Best Practice for big data queries
-
23 Maret 2012 15:16
Hi there,
I have a big source table ( 110M rows, 8GB ) that I would like to process into another big destination table. As it turns out timewise such approach is a lot slower than dividing up the destination table into several smaller dest. tables. But this approach leads to a lot of SQL code that I would like to avoid.
The queries follow a similar pattern like:
insert into Temp_Table_1 select col1, col2, col3, col4, col5, sum(col6) as Loss from BigTable where id in ('1') group by col1, col2, col3, col4, col5 ; insert into Temp_Table_2 select col1, col2, col3, col4, col5, sum(col6) as Loss from BigTable where id in ('1', '2') group by col1, col2, col3, col4, col5 ; -- 10 more queries
I tried several approaches like creating an index for BigTable or creating a separate table that holds an index for each {col1, col2, col3, col4, col5} groupings. But they all take too much time to process.

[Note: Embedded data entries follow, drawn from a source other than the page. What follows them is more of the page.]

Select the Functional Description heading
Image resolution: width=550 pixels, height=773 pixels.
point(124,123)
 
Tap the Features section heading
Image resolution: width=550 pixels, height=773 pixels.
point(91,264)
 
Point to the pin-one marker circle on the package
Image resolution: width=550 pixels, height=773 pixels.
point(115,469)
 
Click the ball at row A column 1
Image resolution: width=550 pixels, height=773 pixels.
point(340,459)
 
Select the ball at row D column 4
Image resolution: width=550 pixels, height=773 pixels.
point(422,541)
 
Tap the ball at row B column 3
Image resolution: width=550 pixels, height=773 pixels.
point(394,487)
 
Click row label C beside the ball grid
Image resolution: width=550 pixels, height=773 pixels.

Does any of the SQL Server Zens have some common practices that I could profit from?
The target machine is an 8 core machine with 32GB of RAM. SQL Server version is 2008 R2.
Thanks ahead,
Christian
Semua Balasan
-
23 Maret 2012 15:29
Hi, just sharing some thoughts.. I would try the following:
If all queries look like those, use an intermediate table with the results for each id (that you can use to populate the other tables):
insert into Temp_Table select id, col1, col2, col3, col4, col5, sum(col6) as Loss from BigTable where id in ('1', '2', '3') -- and all other possible ids group by id, col1, col2, col3, col4, col5I would also try creating a non-clustered index on columns id, col1, col2, col3, col4 and col5 and col6 as included column.

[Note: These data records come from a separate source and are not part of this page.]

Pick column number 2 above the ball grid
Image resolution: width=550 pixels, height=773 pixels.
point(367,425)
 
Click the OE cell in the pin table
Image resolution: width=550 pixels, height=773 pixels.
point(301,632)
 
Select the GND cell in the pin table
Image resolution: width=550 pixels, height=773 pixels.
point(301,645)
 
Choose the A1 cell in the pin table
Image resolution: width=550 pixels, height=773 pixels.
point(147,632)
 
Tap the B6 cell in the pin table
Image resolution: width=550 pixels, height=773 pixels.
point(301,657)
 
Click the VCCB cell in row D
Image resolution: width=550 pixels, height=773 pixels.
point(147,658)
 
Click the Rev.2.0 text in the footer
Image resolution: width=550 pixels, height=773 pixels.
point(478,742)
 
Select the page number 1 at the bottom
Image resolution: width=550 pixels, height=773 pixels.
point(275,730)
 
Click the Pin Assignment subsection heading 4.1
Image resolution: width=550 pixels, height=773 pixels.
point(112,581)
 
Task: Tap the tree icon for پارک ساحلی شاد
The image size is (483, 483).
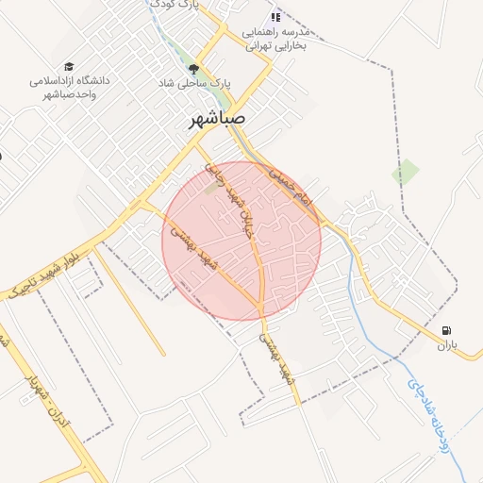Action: pyautogui.click(x=194, y=69)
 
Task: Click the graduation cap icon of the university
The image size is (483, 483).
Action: pyautogui.click(x=69, y=66)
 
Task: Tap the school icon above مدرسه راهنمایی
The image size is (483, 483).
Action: pyautogui.click(x=275, y=17)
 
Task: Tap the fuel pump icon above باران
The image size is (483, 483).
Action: pyautogui.click(x=446, y=330)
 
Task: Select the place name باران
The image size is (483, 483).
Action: pyautogui.click(x=446, y=346)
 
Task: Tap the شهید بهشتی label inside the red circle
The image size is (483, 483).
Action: pyautogui.click(x=194, y=246)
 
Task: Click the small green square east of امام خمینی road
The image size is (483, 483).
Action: pyautogui.click(x=406, y=173)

But again, I would have to try it to see the actual performance.
David.
-
23 Maret 2012 15:45
Christian,
110M rows is a big table, but not really too big to cause severe performance issues if you gave good indexing. do you have an index on the column "id" that is used in the where clause , is it a covering index ? does the execution plan show that the index is being used appropriately ?
you have multiple queries that seem to be selecting from the same bigtable and putting rows in different staging tables based on different where clauses. You might want to consolidate this process into an SSIS package with one select statement that has a wide enough filter to incorporate all the filters and then use a combination of multicase and conditional split to populate the different staging tables as per your filters.
finally, you might want to consider table partitions if possible to limit the number of rows your index has to seek/scan through.
http://msdn.microsoft.com/en-us/library/ms190787.aspx
hope this helps !
Sanil Mhatre | Database Developer | MCTS | If you find my reply useful in any way, please vote it as helpful. If it has helped answer your question, please mark it as Answer.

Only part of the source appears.